- YOUR INSTRUCTIONS -
All entries given below are to be returned word for word.

- Entries taken from a collection -
-- Opening Marker --
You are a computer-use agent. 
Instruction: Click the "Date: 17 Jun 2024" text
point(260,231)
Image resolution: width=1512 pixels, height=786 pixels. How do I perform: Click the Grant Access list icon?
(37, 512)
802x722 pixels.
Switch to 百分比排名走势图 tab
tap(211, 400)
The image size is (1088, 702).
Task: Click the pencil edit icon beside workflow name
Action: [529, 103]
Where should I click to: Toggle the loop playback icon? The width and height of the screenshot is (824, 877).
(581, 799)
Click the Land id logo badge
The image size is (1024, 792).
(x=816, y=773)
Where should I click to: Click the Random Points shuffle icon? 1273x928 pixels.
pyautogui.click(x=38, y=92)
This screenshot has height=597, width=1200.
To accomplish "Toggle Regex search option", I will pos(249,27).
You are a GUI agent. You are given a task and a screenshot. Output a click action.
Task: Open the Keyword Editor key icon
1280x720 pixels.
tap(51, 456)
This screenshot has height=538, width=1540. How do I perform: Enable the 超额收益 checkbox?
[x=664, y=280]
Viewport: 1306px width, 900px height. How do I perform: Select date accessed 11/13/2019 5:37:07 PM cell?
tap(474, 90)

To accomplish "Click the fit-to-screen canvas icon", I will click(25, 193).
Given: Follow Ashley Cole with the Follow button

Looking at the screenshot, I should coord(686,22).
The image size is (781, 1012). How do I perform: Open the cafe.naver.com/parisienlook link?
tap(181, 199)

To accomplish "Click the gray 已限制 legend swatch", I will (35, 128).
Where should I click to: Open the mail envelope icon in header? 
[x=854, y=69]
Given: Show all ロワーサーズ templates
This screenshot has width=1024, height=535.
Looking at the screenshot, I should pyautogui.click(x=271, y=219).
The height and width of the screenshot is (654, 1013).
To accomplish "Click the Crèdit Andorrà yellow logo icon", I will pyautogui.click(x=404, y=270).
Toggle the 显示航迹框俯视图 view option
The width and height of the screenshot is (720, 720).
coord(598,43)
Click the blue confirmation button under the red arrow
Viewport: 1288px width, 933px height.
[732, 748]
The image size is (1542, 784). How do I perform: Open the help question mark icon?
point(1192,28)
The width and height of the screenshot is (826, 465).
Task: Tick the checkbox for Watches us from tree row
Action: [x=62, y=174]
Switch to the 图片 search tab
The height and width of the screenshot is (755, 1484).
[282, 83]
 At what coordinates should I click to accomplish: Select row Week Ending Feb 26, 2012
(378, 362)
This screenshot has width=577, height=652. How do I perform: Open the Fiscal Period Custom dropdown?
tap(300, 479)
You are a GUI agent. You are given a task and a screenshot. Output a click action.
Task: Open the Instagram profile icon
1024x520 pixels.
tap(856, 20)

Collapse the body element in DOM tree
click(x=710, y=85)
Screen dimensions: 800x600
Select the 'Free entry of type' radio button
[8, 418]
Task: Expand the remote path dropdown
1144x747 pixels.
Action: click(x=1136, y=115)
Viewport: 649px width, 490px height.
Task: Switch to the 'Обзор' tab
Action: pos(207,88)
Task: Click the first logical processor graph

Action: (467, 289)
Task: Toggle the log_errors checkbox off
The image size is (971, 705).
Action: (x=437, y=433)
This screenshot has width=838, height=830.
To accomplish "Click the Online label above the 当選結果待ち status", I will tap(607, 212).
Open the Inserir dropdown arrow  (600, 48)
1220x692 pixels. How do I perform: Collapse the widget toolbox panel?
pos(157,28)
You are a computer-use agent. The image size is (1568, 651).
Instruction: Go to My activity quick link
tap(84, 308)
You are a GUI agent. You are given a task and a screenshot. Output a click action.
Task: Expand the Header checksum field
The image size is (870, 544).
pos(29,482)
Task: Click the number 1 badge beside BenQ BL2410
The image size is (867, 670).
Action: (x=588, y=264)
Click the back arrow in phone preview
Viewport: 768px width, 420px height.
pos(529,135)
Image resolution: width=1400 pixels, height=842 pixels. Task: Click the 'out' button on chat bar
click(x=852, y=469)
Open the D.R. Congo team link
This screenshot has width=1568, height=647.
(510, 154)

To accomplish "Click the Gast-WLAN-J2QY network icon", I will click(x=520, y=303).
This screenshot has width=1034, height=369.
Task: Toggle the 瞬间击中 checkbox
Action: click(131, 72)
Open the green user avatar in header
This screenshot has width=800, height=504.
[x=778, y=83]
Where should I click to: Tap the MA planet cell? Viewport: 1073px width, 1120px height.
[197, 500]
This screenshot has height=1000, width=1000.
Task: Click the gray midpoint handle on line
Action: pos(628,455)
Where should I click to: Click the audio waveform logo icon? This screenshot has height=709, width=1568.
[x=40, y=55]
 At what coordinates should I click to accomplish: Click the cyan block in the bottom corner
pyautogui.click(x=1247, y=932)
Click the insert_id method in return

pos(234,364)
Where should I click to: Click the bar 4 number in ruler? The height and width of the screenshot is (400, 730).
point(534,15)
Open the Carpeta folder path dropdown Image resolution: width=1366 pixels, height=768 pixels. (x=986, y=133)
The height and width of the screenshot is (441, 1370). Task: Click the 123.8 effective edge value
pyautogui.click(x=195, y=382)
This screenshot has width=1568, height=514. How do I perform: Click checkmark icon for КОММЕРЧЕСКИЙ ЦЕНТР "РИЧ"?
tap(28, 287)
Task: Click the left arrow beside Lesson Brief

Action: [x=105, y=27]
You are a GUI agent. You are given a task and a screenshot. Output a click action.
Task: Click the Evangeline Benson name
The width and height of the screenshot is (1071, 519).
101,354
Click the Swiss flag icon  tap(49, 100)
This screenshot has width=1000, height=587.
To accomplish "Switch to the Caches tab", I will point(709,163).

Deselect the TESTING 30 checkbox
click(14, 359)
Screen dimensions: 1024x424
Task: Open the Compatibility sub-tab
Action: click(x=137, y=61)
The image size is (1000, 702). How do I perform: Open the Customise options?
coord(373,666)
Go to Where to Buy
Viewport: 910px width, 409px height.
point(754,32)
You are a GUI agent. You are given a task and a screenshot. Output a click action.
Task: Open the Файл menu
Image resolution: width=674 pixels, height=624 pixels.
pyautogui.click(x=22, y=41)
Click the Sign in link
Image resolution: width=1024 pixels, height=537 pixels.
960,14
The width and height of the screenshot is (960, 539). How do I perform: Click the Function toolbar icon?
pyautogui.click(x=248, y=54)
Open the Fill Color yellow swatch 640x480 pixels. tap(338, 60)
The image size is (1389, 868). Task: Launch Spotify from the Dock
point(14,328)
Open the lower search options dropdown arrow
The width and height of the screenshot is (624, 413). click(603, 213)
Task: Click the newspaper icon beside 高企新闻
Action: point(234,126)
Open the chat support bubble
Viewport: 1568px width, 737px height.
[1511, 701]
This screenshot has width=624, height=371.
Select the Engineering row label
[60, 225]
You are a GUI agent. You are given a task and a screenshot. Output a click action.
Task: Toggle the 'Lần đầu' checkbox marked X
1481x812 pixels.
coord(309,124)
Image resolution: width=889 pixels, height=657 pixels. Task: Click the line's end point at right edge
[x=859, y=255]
-- Closing Marker --
- OUTPUT OF THE TASK -
You are a computer-use agent. 
Instruction: Click the "Date: 17 Jun 2024" text
point(260,231)
Image resolution: width=1512 pixels, height=786 pixels. How do I perform: Click the Grant Access list icon?
(37, 512)
802x722 pixels.
Switch to 百分比排名走势图 tab
tap(211, 400)
The image size is (1088, 702).
Task: Click the pencil edit icon beside workflow name
Action: [529, 103]
Where should I click to: Toggle the loop playback icon? The width and height of the screenshot is (824, 877).
(581, 799)
Click the Land id logo badge
The image size is (1024, 792).
(x=816, y=773)
Where should I click to: Click the Random Points shuffle icon? 1273x928 pixels.
pyautogui.click(x=38, y=92)
This screenshot has height=597, width=1200.
To accomplish "Toggle Regex search option", I will pos(249,27).
You are a GUI agent. You are given a task and a screenshot. Output a click action.
Task: Open the Keyword Editor key icon
1280x720 pixels.
tap(51, 456)
This screenshot has height=538, width=1540. How do I perform: Enable the 超额收益 checkbox?
[x=664, y=280]
Viewport: 1306px width, 900px height. How do I perform: Select date accessed 11/13/2019 5:37:07 PM cell?
tap(474, 90)

To accomplish "Click the fit-to-screen canvas icon", I will click(25, 193).
Given: Follow Ashley Cole with the Follow button

Looking at the screenshot, I should coord(686,22).
The image size is (781, 1012). How do I perform: Open the cafe.naver.com/parisienlook link?
tap(181, 199)

To accomplish "Click the gray 已限制 legend swatch", I will (35, 128).
Where should I click to: Open the mail envelope icon in header? 
[x=854, y=69]
Given: Show all ロワーサーズ templates
This screenshot has width=1024, height=535.
Looking at the screenshot, I should pyautogui.click(x=271, y=219).
The height and width of the screenshot is (654, 1013).
To accomplish "Click the Crèdit Andorrà yellow logo icon", I will pyautogui.click(x=404, y=270).
Toggle the 显示航迹框俯视图 view option
The width and height of the screenshot is (720, 720).
coord(598,43)
Click the blue confirmation button under the red arrow
Viewport: 1288px width, 933px height.
[732, 748]
The image size is (1542, 784). How do I perform: Open the help question mark icon?
point(1192,28)
The width and height of the screenshot is (826, 465).
Task: Tick the checkbox for Watches us from tree row
Action: [x=62, y=174]
Switch to the 图片 search tab
The height and width of the screenshot is (755, 1484).
[282, 83]
 At what coordinates should I click to accomplish: Select row Week Ending Feb 26, 2012
(378, 362)
This screenshot has width=577, height=652. How do I perform: Open the Fiscal Period Custom dropdown?
tap(300, 479)
You are a GUI agent. You are given a task and a screenshot. Output a click action.
Task: Open the Instagram profile icon
1024x520 pixels.
tap(856, 20)

Collapse the body element in DOM tree
click(x=710, y=85)
Screen dimensions: 800x600
Select the 'Free entry of type' radio button
[8, 418]
Task: Expand the remote path dropdown
1144x747 pixels.
Action: click(x=1136, y=115)
Viewport: 649px width, 490px height.
Task: Switch to the 'Обзор' tab
Action: pos(207,88)
Task: Click the first logical processor graph

Action: (467, 289)
Task: Toggle the log_errors checkbox off
The image size is (971, 705).
Action: (x=437, y=433)
This screenshot has width=838, height=830.
To accomplish "Click the Online label above the 当選結果待ち status", I will tap(607, 212).
Open the Inserir dropdown arrow  (600, 48)
1220x692 pixels. How do I perform: Collapse the widget toolbox panel?
pos(157,28)
You are a computer-use agent. The image size is (1568, 651).
Instruction: Go to My activity quick link
tap(84, 308)
You are a GUI agent. You are given a task and a screenshot. Output a click action.
Task: Expand the Header checksum field
The image size is (870, 544).
pos(29,482)
Task: Click the number 1 badge beside BenQ BL2410
The image size is (867, 670).
Action: (x=588, y=264)
Click the back arrow in phone preview
Viewport: 768px width, 420px height.
pos(529,135)
Image resolution: width=1400 pixels, height=842 pixels. Task: Click the 'out' button on chat bar
click(x=852, y=469)
Open the D.R. Congo team link
This screenshot has width=1568, height=647.
(510, 154)

To accomplish "Click the Gast-WLAN-J2QY network icon", I will click(x=520, y=303).
This screenshot has width=1034, height=369.
Task: Toggle the 瞬间击中 checkbox
Action: click(131, 72)
Open the green user avatar in header
This screenshot has width=800, height=504.
[x=778, y=83]
Where should I click to: Tap the MA planet cell? Viewport: 1073px width, 1120px height.
[197, 500]
This screenshot has height=1000, width=1000.
Task: Click the gray midpoint handle on line
Action: pos(628,455)
Where should I click to: Click the audio waveform logo icon? This screenshot has height=709, width=1568.
[x=40, y=55]
 At what coordinates should I click to accomplish: Click the cyan block in the bottom corner
pyautogui.click(x=1247, y=932)
Click the insert_id method in return

pos(234,364)
Where should I click to: Click the bar 4 number in ruler? The height and width of the screenshot is (400, 730).
point(534,15)
Open the Carpeta folder path dropdown Image resolution: width=1366 pixels, height=768 pixels. (x=986, y=133)
The height and width of the screenshot is (441, 1370). Task: Click the 123.8 effective edge value
pyautogui.click(x=195, y=382)
This screenshot has width=1568, height=514. How do I perform: Click checkmark icon for КОММЕРЧЕСКИЙ ЦЕНТР "РИЧ"?
tap(28, 287)
Task: Click the left arrow beside Lesson Brief

Action: [x=105, y=27]
You are a GUI agent. You are given a task and a screenshot. Output a click action.
Task: Click the Evangeline Benson name
The width and height of the screenshot is (1071, 519).
101,354
Click the Swiss flag icon  tap(49, 100)
This screenshot has width=1000, height=587.
To accomplish "Switch to the Caches tab", I will point(709,163).

Deselect the TESTING 30 checkbox
click(14, 359)
Screen dimensions: 1024x424
Task: Open the Compatibility sub-tab
Action: click(x=137, y=61)
The image size is (1000, 702). How do I perform: Open the Customise options?
coord(373,666)
Go to Where to Buy
Viewport: 910px width, 409px height.
point(754,32)
You are a GUI agent. You are given a task and a screenshot. Output a click action.
Task: Open the Файл menu
Image resolution: width=674 pixels, height=624 pixels.
pyautogui.click(x=22, y=41)
Click the Sign in link
Image resolution: width=1024 pixels, height=537 pixels.
960,14
The width and height of the screenshot is (960, 539). How do I perform: Click the Function toolbar icon?
pyautogui.click(x=248, y=54)
Open the Fill Color yellow swatch 640x480 pixels. tap(338, 60)
The image size is (1389, 868). Task: Launch Spotify from the Dock
point(14,328)
Open the lower search options dropdown arrow
The width and height of the screenshot is (624, 413). click(603, 213)
Task: Click the newspaper icon beside 高企新闻
Action: point(234,126)
Open the chat support bubble
Viewport: 1568px width, 737px height.
[1511, 701]
This screenshot has width=624, height=371.
Select the Engineering row label
[60, 225]
You are a GUI agent. You are given a task and a screenshot. Output a click action.
Task: Toggle the 'Lần đầu' checkbox marked X
1481x812 pixels.
coord(309,124)
Image resolution: width=889 pixels, height=657 pixels. Task: Click the line's end point at right edge
[x=859, y=255]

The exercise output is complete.